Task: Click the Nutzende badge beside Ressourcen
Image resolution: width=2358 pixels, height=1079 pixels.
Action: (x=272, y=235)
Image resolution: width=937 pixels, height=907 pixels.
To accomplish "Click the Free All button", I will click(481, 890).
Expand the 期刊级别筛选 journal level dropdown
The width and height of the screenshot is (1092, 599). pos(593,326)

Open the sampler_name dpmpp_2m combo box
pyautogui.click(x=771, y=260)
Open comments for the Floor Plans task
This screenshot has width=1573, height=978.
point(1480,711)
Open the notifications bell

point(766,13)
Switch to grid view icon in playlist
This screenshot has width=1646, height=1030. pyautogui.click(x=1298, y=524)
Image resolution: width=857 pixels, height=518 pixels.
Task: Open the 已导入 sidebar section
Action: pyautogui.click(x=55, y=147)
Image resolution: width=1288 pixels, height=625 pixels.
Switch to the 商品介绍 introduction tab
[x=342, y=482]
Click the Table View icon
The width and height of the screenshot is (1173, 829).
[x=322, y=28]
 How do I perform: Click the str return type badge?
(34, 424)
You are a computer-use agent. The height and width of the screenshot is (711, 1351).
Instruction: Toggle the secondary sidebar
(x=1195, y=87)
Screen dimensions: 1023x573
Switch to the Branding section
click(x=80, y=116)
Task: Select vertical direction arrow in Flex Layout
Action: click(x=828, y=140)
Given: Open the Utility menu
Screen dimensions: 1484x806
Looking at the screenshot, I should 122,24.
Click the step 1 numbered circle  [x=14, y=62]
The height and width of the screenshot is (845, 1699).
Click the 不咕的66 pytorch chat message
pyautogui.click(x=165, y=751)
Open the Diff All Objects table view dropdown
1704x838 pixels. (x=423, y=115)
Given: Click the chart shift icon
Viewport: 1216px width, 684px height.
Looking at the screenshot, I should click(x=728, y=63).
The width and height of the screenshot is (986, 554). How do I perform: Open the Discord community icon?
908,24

* **WORK INSTRUCTIONS**: The full set of records above is to be printed again verbatim.

* **ANSWER BOX**:
Task: Click the Nutzende badge beside Ressourcen
Image resolution: width=2358 pixels, height=1079 pixels.
Action: (x=272, y=235)
Image resolution: width=937 pixels, height=907 pixels.
To accomplish "Click the Free All button", I will click(481, 890).
Expand the 期刊级别筛选 journal level dropdown
The width and height of the screenshot is (1092, 599). pos(593,326)

Open the sampler_name dpmpp_2m combo box
pyautogui.click(x=771, y=260)
Open comments for the Floor Plans task
This screenshot has width=1573, height=978.
point(1480,711)
Open the notifications bell

point(766,13)
Switch to grid view icon in playlist
This screenshot has width=1646, height=1030. pyautogui.click(x=1298, y=524)
Image resolution: width=857 pixels, height=518 pixels.
Task: Open the 已导入 sidebar section
Action: pyautogui.click(x=55, y=147)
Image resolution: width=1288 pixels, height=625 pixels.
Switch to the 商品介绍 introduction tab
[x=342, y=482]
Click the Table View icon
The width and height of the screenshot is (1173, 829).
[x=322, y=28]
 How do I perform: Click the str return type badge?
(34, 424)
You are a computer-use agent. The height and width of the screenshot is (711, 1351).
Instruction: Toggle the secondary sidebar
(x=1195, y=87)
Screen dimensions: 1023x573
Switch to the Branding section
click(x=80, y=116)
Task: Select vertical direction arrow in Flex Layout
Action: click(x=828, y=140)
Given: Open the Utility menu
Screen dimensions: 1484x806
Looking at the screenshot, I should 122,24.
Click the step 1 numbered circle  [x=14, y=62]
The height and width of the screenshot is (845, 1699).
Click the 不咕的66 pytorch chat message
pyautogui.click(x=165, y=751)
Open the Diff All Objects table view dropdown
1704x838 pixels. (x=423, y=115)
Given: Click the chart shift icon
Viewport: 1216px width, 684px height.
Looking at the screenshot, I should click(x=728, y=63).
The width and height of the screenshot is (986, 554). How do I perform: Open the Discord community icon?
908,24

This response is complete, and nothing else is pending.